BTC Enters Moderate Expansion Phase as Spot Demand Outpaces Derivatives Activity

Matt Hougan, the Chief Investment Officer of Bitwise, has issued a transformative outlook for 2026, arguing that the era of BTC’s extreme, retail-driven “boom and bust” cycles is officially over. In a series of recent notes to clients and public commentary, Hougan stated that the “four-year cycle is dead,” citing the diminishing impact of the periodic block subsidy halving and the massive influx of stable, institutional capital. Historically, BTC has followed a predictable pattern of three strong years followed by a sharp correction; however, Hougan expects 2026 to defy this trend by setting new all-time highs instead of a deep pullback. This transition into what Bitwise calls the “Institutional Era” is supported by the fact that BTC was actually less volatile than Nvidia stock throughout much of 2025, a comparison that underscores the asset’s ongoing maturation into a standard portfolio ballast.

Institutional Onboarding and the Stabilization of the Investor Base

The primary engine behind this volatility compression is the widespread integration of BTC into the advisory platforms of the world’s largest banks. With Morgan Stanley, Merrill Lynch, and Wells Fargo now actively facilitating client allocations via spot ETFs, the investor base for BTC has diversified far beyond high-frequency retail traders. Hougan pointed out that these institutional flows are typically driven by systematic rebalancing rather than the leverage-fueled speculation that defined previous cycles. Furthermore, the massive liquidations that occurred in late 2025 served to “flush out” excessive systemic leverage, leaving the market in a much healthier and more resilient state. As billions of dollars in “sticky” capital from 401(k) accounts and pension funds continue to absorb the daily mined supply, the market’s “floor” has become significantly more robust, leading to a decade-long trend of declining price swings.

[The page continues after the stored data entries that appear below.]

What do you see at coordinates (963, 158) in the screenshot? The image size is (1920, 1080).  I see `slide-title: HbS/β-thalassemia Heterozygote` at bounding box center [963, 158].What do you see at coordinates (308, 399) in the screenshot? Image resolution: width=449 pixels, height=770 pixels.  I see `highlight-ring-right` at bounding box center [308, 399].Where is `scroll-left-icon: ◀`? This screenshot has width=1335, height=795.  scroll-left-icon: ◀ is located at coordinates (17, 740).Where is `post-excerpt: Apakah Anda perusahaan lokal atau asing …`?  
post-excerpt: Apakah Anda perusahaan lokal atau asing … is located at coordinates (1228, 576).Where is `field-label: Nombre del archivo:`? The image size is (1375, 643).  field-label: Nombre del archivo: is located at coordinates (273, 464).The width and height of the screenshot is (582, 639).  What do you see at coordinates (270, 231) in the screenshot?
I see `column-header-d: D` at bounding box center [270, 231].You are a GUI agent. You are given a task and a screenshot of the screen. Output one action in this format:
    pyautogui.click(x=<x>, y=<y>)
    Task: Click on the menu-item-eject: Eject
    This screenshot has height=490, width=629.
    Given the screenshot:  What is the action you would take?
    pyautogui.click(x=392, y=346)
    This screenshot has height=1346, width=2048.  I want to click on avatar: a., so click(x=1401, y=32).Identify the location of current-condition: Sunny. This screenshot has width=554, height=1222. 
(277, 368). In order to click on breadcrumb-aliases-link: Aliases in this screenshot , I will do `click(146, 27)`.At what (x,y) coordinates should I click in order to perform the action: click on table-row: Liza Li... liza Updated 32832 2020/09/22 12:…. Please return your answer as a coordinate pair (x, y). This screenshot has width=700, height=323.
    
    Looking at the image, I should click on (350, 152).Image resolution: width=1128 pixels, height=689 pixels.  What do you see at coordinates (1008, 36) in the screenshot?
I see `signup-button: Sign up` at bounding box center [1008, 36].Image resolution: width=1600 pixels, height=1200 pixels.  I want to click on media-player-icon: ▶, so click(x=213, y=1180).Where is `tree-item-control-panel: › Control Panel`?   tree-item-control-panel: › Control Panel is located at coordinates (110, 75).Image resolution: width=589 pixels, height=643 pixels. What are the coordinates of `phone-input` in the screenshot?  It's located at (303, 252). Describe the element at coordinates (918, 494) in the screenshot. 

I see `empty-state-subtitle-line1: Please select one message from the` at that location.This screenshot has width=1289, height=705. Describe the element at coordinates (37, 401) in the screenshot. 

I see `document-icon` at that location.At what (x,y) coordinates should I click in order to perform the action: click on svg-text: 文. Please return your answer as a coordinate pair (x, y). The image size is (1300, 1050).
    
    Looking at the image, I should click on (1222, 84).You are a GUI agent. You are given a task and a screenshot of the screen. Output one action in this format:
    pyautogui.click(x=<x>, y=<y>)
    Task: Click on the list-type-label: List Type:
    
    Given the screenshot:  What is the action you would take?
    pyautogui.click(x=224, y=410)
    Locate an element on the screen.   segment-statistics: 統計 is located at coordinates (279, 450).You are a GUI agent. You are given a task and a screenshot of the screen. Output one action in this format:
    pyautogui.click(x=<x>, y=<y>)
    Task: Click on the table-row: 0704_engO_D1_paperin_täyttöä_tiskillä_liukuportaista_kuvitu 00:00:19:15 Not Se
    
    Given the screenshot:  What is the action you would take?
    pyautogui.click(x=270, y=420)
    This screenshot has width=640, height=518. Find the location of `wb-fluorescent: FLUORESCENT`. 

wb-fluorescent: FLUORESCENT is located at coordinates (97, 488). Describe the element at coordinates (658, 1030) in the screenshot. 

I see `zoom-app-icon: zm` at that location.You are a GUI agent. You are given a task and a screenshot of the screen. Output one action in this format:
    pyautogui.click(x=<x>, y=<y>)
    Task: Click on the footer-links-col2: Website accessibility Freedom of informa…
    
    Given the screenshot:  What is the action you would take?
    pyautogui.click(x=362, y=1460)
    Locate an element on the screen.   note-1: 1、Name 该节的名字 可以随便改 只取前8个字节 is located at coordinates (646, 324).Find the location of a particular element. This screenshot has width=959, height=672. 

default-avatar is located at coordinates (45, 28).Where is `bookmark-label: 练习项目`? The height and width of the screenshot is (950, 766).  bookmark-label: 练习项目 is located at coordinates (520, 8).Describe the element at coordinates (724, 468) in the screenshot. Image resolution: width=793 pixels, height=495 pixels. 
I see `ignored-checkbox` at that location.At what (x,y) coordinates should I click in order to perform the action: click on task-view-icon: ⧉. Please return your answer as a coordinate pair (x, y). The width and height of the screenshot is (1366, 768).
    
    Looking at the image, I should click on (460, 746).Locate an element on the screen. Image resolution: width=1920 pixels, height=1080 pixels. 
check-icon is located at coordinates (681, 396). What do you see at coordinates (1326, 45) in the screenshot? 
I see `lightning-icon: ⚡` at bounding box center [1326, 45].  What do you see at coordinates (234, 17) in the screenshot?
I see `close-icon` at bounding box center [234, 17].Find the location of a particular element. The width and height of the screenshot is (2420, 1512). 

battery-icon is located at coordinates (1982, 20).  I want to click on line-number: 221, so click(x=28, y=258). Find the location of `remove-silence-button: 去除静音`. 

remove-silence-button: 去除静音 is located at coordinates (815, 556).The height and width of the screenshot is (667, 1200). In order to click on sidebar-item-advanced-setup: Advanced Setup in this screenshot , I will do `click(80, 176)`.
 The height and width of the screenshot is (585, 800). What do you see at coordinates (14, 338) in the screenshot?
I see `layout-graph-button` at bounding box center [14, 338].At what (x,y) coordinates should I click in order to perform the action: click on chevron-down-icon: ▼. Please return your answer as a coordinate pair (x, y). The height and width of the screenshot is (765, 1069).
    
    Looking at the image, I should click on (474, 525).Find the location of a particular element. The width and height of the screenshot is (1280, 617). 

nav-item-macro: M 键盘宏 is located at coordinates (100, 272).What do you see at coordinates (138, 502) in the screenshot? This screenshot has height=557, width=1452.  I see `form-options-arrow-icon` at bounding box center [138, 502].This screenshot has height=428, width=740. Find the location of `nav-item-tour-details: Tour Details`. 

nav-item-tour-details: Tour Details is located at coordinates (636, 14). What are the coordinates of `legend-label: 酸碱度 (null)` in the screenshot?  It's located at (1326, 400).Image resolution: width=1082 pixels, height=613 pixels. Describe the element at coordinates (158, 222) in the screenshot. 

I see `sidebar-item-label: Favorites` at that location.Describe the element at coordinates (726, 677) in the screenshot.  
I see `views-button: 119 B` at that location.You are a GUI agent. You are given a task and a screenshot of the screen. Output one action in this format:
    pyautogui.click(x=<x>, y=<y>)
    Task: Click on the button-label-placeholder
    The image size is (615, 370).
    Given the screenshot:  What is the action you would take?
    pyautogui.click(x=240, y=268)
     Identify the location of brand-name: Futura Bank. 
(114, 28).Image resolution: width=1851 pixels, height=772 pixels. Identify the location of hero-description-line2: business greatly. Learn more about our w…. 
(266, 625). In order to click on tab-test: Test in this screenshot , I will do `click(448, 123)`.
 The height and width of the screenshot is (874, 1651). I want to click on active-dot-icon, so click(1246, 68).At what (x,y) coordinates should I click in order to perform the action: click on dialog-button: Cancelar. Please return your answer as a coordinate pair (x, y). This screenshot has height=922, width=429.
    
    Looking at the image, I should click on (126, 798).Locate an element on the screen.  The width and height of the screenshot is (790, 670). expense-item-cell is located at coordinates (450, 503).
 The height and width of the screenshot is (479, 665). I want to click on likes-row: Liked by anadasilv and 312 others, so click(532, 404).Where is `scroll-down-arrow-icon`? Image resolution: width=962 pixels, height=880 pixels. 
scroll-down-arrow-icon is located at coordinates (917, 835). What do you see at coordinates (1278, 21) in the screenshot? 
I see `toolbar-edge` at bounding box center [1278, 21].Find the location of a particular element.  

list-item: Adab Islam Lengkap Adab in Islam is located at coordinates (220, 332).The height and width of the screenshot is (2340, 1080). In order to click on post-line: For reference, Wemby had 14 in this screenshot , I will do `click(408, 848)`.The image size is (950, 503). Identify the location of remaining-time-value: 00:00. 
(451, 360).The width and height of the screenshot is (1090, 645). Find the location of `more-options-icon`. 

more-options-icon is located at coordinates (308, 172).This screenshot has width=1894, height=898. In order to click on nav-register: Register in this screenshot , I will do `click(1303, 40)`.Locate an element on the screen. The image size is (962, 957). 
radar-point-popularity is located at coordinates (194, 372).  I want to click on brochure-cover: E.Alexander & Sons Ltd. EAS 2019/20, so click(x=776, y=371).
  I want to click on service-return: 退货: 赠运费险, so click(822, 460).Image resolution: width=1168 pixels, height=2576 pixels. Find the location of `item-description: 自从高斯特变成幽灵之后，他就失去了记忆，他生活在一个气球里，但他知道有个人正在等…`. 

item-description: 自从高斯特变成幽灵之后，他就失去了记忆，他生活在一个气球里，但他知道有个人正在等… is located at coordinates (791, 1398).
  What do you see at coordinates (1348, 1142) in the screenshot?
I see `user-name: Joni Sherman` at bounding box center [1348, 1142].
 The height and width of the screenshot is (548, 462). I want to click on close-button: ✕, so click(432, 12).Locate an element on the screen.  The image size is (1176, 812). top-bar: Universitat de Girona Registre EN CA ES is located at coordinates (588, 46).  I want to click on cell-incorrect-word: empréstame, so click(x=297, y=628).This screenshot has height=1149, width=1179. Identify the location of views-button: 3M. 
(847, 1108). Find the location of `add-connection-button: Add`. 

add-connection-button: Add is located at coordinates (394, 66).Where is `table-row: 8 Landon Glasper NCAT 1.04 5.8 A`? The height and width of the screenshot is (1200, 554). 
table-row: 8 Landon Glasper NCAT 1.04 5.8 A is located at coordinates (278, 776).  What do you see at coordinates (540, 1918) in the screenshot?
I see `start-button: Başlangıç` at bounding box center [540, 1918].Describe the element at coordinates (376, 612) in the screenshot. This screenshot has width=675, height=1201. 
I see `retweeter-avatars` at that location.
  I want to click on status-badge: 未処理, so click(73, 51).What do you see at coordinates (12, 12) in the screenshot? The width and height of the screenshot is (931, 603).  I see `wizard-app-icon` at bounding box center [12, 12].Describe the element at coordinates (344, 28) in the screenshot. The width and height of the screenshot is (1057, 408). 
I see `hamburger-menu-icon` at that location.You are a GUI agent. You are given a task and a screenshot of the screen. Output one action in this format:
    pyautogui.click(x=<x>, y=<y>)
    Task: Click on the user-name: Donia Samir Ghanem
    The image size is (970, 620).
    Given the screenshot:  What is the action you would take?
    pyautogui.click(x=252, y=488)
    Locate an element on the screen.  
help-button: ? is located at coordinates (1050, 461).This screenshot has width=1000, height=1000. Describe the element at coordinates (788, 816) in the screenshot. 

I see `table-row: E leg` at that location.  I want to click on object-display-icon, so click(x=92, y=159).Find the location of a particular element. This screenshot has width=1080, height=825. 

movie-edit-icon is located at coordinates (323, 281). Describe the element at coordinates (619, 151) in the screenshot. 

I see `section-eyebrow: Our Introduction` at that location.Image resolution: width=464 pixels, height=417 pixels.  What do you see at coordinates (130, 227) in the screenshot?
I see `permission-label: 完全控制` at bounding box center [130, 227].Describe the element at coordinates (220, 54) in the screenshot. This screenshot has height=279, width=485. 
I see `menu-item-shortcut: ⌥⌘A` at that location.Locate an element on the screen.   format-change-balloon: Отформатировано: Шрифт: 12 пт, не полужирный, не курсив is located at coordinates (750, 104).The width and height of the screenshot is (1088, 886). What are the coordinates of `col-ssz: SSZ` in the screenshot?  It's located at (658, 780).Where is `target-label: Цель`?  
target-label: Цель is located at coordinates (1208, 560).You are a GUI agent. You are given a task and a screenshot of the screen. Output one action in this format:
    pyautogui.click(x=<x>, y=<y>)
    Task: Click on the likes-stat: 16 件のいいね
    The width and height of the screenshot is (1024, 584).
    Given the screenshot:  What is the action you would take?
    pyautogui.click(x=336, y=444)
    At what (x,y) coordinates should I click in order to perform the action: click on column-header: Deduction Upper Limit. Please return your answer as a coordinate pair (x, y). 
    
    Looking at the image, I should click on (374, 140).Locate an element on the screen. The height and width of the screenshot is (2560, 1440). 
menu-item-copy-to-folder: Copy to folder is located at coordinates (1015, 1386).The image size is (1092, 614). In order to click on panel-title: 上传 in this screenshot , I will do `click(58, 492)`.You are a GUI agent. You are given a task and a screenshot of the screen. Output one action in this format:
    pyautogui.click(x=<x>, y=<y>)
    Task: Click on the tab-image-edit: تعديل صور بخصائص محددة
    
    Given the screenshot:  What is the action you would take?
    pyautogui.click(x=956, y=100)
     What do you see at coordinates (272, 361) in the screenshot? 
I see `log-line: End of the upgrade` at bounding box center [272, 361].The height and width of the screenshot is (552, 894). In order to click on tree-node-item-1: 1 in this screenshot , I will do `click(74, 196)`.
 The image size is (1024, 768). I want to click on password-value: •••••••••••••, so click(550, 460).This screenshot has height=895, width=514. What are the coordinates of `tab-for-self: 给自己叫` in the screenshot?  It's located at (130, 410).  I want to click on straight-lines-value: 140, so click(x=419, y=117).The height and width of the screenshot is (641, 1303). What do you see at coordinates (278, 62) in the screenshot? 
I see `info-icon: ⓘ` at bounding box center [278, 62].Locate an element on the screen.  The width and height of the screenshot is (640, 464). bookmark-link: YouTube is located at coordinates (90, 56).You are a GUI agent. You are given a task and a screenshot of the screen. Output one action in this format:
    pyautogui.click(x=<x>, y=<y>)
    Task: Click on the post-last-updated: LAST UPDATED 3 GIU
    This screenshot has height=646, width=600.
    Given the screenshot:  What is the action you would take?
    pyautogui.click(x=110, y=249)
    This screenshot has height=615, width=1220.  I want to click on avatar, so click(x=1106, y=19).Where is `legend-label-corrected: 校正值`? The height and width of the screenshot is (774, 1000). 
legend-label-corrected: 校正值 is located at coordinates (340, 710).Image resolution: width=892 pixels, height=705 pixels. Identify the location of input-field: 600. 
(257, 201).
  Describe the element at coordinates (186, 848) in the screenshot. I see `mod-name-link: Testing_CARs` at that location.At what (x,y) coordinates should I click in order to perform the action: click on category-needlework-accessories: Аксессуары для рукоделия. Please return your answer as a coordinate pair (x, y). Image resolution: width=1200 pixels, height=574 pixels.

Falling Correlations and the New Role of BTC as a Macro Asset

A second pillar of the Bitwise thesis is the expected decline in BTC’s correlation with traditional equity markets throughout 2026. Hougan argues that as crypto-specific catalysts—such as the upcoming January 15 market structure markup and the expansion of the “Genius Act”—become the primary drivers of price action, BTC will increasingly move independently of the S&P 500. This makes the asset more attractive for professional diversification, particularly as investors grapple with rising public debt and the associated risks of fiat currency debasement. By positioning BTC as a “scarce digital commodity” alongside gold and silver, Bitwise anticipates that the asset will benefit from a “macro trifecta” of falling interest rates, improved regulatory clarity, and a steady move toward quantitative easing. For investors in 2026, the message from Hougan is one of cautious optimism: while the era of 1,000% annual gains may be in the past, the new era of steady, institutional-grade growth offers a far more sustainable path toward long-term value preservation.